[Information supplied Boundary: Start]

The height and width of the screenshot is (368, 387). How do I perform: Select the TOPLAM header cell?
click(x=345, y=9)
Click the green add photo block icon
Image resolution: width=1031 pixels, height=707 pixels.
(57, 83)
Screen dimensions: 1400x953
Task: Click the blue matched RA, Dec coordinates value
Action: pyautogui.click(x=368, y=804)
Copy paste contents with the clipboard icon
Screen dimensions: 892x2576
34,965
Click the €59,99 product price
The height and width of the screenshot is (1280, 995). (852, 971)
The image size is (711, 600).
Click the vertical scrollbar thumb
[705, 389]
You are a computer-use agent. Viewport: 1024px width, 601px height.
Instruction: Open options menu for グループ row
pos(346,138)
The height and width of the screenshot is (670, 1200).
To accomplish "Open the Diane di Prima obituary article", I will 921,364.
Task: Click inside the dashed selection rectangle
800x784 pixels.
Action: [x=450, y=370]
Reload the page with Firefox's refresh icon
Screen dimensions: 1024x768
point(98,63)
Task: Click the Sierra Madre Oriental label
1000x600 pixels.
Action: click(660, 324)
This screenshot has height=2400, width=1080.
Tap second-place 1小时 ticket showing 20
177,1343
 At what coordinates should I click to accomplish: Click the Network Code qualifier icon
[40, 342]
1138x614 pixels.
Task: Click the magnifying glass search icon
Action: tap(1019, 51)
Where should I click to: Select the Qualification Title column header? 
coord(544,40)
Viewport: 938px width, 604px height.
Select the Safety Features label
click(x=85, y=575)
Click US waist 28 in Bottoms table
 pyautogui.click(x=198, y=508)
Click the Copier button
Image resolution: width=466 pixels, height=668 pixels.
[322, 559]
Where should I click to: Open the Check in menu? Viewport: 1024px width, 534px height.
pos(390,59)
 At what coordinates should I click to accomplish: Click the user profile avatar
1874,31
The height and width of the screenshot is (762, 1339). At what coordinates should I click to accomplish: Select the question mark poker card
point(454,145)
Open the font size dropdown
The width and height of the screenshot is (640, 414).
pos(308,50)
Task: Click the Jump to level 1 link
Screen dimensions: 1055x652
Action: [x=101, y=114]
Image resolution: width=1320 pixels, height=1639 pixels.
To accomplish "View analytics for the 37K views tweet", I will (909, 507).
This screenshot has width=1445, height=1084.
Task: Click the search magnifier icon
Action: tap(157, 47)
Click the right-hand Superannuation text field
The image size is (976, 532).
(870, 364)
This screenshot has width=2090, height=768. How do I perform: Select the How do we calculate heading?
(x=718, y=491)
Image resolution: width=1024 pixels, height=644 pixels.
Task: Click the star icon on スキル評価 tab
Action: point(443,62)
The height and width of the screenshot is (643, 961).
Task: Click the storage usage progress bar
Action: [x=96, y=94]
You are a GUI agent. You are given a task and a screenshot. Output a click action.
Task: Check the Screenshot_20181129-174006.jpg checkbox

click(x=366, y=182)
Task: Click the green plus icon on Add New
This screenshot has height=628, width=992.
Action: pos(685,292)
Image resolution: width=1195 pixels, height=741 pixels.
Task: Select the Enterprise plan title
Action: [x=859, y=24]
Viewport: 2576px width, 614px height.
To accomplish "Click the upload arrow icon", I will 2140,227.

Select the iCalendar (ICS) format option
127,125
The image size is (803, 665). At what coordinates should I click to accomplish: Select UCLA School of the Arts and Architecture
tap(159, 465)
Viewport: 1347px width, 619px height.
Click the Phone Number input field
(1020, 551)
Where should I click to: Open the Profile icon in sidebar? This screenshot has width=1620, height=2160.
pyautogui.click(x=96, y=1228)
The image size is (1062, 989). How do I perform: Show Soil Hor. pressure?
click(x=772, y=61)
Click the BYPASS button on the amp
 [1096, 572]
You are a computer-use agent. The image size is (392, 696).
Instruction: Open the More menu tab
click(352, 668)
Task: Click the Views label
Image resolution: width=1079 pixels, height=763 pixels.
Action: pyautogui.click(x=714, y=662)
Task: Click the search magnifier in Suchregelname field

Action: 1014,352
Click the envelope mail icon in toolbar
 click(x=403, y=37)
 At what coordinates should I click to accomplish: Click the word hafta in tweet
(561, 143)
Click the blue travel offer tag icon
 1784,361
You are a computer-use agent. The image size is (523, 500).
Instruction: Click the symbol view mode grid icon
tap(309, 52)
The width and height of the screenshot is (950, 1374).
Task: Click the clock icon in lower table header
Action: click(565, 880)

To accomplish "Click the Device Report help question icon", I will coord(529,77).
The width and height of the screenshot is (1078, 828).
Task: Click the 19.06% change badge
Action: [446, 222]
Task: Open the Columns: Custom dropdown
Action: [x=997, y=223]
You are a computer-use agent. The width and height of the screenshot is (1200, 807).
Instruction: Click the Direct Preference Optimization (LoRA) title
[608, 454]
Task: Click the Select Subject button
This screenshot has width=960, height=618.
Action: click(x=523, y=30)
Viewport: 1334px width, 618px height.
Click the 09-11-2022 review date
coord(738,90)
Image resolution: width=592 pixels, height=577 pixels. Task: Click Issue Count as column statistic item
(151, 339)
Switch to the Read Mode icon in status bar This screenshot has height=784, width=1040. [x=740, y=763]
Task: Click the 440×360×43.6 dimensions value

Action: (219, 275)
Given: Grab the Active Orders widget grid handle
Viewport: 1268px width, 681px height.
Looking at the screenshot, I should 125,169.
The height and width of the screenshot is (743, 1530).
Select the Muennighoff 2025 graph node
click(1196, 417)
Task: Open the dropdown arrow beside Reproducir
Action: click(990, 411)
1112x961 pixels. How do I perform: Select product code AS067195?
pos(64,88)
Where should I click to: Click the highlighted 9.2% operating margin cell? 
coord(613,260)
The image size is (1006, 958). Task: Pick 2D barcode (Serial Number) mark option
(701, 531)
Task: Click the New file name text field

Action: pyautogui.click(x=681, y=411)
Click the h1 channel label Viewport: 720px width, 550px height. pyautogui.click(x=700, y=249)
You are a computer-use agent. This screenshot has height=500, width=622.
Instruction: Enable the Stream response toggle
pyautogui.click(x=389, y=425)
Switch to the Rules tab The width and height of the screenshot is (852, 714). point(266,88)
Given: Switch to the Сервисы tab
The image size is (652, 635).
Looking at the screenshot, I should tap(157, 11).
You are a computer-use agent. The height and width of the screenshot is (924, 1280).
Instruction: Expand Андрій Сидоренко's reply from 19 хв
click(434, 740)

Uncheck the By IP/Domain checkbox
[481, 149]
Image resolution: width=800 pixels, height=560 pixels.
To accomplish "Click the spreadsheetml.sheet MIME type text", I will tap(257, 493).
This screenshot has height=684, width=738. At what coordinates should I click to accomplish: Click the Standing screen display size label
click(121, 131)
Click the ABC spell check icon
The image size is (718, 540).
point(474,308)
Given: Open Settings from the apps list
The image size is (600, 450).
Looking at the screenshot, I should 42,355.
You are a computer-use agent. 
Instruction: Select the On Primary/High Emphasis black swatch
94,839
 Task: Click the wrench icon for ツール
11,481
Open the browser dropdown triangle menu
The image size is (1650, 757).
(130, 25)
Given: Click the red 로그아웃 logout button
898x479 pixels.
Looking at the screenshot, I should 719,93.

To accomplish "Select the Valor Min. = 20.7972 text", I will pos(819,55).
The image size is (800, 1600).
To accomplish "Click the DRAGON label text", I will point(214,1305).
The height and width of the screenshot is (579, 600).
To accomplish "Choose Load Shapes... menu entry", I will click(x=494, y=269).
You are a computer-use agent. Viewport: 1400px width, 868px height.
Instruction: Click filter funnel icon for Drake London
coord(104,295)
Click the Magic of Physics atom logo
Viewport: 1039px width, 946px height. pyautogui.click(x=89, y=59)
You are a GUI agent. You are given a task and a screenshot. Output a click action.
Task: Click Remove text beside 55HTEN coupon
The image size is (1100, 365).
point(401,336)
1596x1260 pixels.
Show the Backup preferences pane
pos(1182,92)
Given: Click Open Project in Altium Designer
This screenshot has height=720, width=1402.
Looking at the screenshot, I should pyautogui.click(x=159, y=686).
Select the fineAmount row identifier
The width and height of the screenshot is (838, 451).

[Information supplied Boundary: End]

• Required work:
Of all the entries above, retype exactly the lines from the line with "Task: Click the wrench icon for ツール" to the line with "The height and width of the screenshot is (579, 600).", both included, and no others.

• Response to this task:
 Task: Click the wrench icon for ツール
11,481
Open the browser dropdown triangle menu
The image size is (1650, 757).
(130, 25)
Given: Click the red 로그아웃 logout button
898x479 pixels.
Looking at the screenshot, I should 719,93.

To accomplish "Select the Valor Min. = 20.7972 text", I will pos(819,55).
The image size is (800, 1600).
To accomplish "Click the DRAGON label text", I will point(214,1305).
The height and width of the screenshot is (579, 600).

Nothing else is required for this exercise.